Records Block Start

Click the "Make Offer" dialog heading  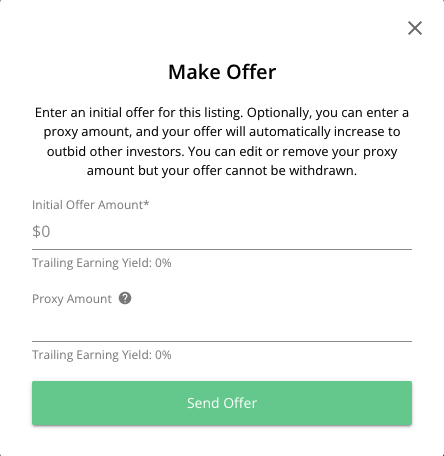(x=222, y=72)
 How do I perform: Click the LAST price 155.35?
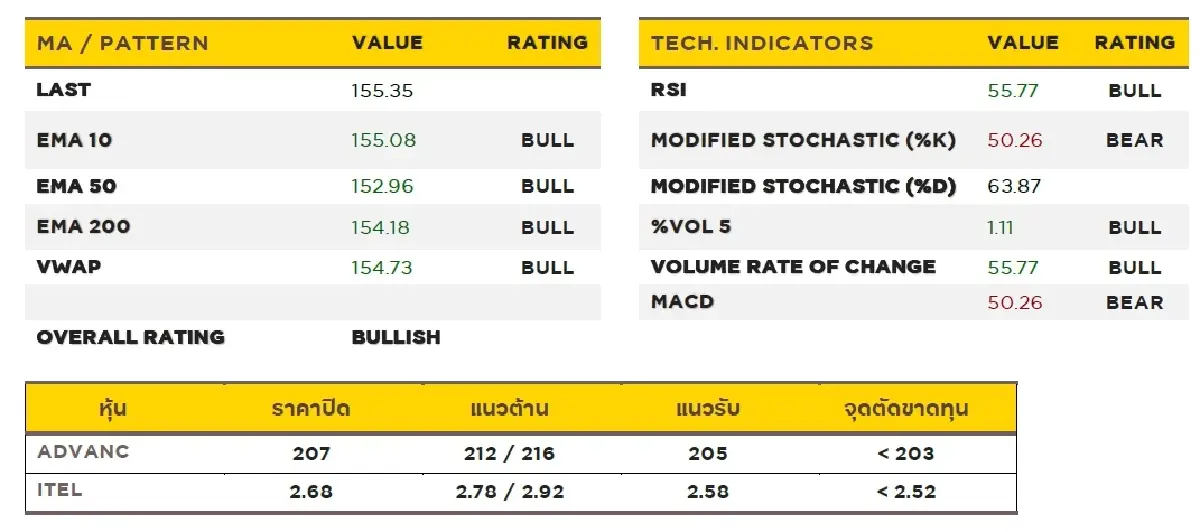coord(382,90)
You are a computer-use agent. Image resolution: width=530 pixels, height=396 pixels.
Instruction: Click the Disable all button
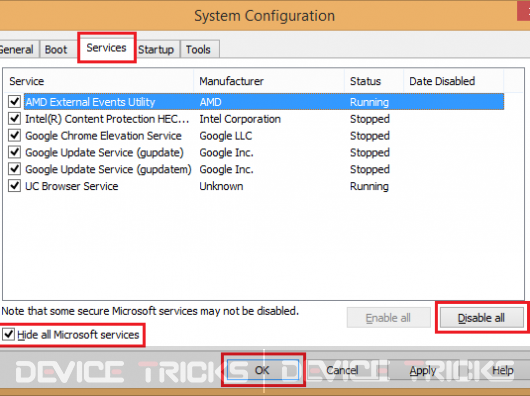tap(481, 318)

Records Block End

Which lines run from the one containing "How do I perform: Click" to the end of the entries above? Write them out exactly, leaving out every picture.

Answer section:
 How do I perform: Click the LAST price 155.35?
coord(382,90)
You are a computer-use agent. Image resolution: width=530 pixels, height=396 pixels.
Instruction: Click the Disable all button
tap(481, 318)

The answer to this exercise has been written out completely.